◆ TASK PROMPT
Make an exact copy of the lines starting at the top of the listing below and ending at the line that contains "проследовав по этой ссылке (27, 1177)", inclusive.
•••••
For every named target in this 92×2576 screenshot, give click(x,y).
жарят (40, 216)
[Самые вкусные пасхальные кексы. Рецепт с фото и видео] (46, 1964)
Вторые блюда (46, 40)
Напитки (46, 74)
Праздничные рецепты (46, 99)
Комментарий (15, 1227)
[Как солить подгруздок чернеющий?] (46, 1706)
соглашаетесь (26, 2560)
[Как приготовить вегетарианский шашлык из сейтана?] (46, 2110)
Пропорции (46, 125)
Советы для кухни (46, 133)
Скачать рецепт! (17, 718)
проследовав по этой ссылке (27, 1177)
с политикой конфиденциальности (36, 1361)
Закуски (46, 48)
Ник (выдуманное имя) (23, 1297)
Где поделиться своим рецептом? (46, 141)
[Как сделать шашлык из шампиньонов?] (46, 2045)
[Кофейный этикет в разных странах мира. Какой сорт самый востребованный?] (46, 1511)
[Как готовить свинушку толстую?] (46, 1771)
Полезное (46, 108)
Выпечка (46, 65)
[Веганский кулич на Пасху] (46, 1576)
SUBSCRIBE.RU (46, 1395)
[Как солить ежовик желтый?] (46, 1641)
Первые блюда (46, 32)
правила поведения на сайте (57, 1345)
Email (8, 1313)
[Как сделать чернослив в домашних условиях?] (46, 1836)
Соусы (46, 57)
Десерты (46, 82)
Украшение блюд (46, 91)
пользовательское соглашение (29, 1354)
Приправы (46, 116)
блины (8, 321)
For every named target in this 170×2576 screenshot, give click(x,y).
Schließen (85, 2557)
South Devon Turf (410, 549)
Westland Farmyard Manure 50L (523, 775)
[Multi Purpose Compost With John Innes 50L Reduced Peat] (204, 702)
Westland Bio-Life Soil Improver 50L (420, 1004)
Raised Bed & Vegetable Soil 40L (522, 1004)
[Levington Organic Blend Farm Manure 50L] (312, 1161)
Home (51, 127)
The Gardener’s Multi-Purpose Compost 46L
•••••
◆ THE ANSWER
For every named target in this 92×2576 screenshot, give click(x,y).
жарят (40, 216)
[Самые вкусные пасхальные кексы. Рецепт с фото и видео] (46, 1964)
Вторые блюда (46, 40)
Напитки (46, 74)
Праздничные рецепты (46, 99)
Комментарий (15, 1227)
[Как солить подгруздок чернеющий?] (46, 1706)
соглашаетесь (26, 2560)
[Как приготовить вегетарианский шашлык из сейтана?] (46, 2110)
Пропорции (46, 125)
Советы для кухни (46, 133)
Скачать рецепт! (17, 718)
проследовав по этой ссылке (27, 1177)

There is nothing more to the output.